Enunciado 1 => Como fica em inglês esta frase do artigo sobre questões etnicorraciais no ensino de Português: "Partimos, então, da hipótese de que os professores, em sua grande maioria, ainda não trabalhavam as questões etnicorraciais no seu cotidiano escolar."?
Enunciado 2 => Prossiga com o artigo sobre questões etnicorraciais no ensino de Português a partir da última frase apresentada.

Trecho do documento =>
>>>>>

DOCÊNCIA

UM OLHAR MULTIDISCIPLINAR

  • UGB FERP UGB
  • Olímpia Maria dos Santos

Resumo

Introdução
Este artigo resume uma pesquisa que buscou encontrar fundamentos teórico-filosóficos para a construção de material didático-pedagógico dentro da temática das questões etnicorraciais para ser utilizado por professores da área de Português. Num primeiro momento, chega à conclusão de que o (re)conhecimento da nação africana, pautado numa recriação mítica, é um percurso obrigatório para divulgar uma história pouco difundida, mas, digna de fazer parte da construção de uma sociedade mais justa e agradável.
O principal objetivo deste trabalho é refletir sobre a (re)criação das culturas tradicionais africanas, como percurso obrigatório para a (re)afirmação dos valores dessas culturas. Haja vista, nos tempos atuais, uma outra demanda que “obriga” à revalorização de sociedades, que foram, por vários séculos, amortalhadas e marginalizadas, torna-se imperioso reconstruir um passado digno e dignificante, grande e poderoso, para servir de alicerce a uma história diferente, substituinte de uma outra, aviltante e reducionista.
No início de 2011, iniciamos o Projeto de Iniciação Científica1: “Estudo da cultura e da literatura afrodescendente nas escolas: algumas reflexões e distorções existentes entre teoria e prática”, com a finalidade precípua de, após fazer o levantamento da aplicabilidade e/ou não das Leis 10639/2003 e 10 465/200832, construir material didático-pedagógico para ser oferecido a professores de Língua Portuguesa e de Literatura, da Rede Estadual do Ensino do Rio de Janeiro.
Partimos, então, da hipótese de que os professores, em sua grande maioria, ainda não trabalhavam as questões etnicorraciais no seu cotidiano escolar. Junto com essa problemática, que acabou sendo confirmada por meio de questionário aplicado aos docentes, também procuramos investigar quais as razões dessa não aplicabilidade da referida Lei. O motivo mais evidenciado foi a carência de material didático-pedagógico.
De posse dessas informações, organizamo-nos, então, para a construção do material didático-pedagógico. A fim de termos uma diretriz quanto à escolha de gêneros e de tipologias textuais, pautamo-nos no Currículo Mínimo do Estado do Rio de Janeiro (cf. referências bibliográficas), especificamente do 6º (sexto) ao 9º (nono) ano3. Esta escolha foi motivada pelo fato de acreditarmos que o ensino de Literatura deve estar presente em todas as séries do ensino, independente de haver e/ou não a nomenclatura dessa disciplina.

<<<<<

Trecho da listagem =>
>>>>>

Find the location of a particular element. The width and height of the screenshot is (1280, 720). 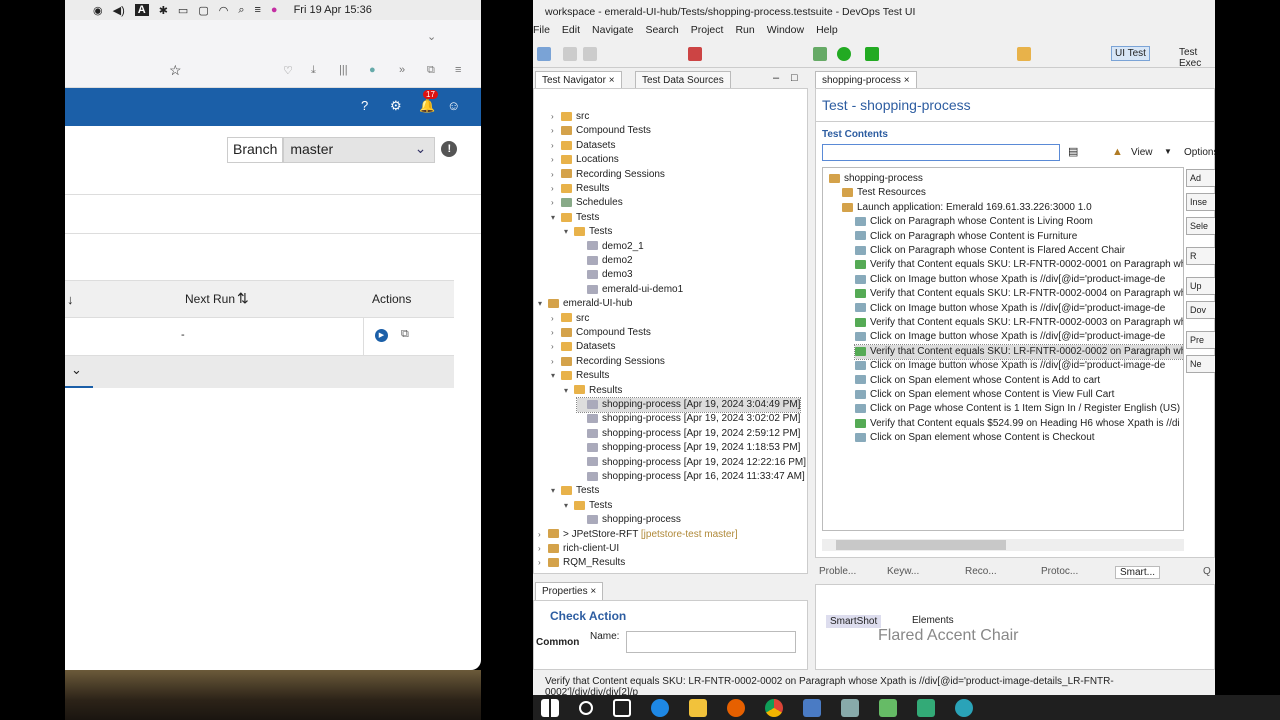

<<<<<

Resposta 1 => We started, then, from the hypothesis that teachers, for the most part, were not yet addressing ethnic-racial issues in their everyday school life.

Resposta 2 =>
Posto isso, outros questionamentos surgiram no momento da elaboração do material4, quando devíamos decidir que direcionamento teórico-filosófico imprimiríamos aos trabalhos. Tínhamos um objetivo definido: trabalhar as questões etnicorraciais, voltadas para a (re)valorização de culturas que, por séculos, foram fragmentadas e estereotipadas, entretanto, deparávamo-nos com outra problemática, relacionada a como falar de questões tipicamente africanas, num Brasil, matizado por tantas culturas, onde é difícil, talvez quase impossível, delimitar as fronteiras de umas e de outras. Por outro lado, depois de algumas leituras, observamos que era necessário fugir dos estereótipos, ainda tão presentes no ensino da história e das culturas africanas.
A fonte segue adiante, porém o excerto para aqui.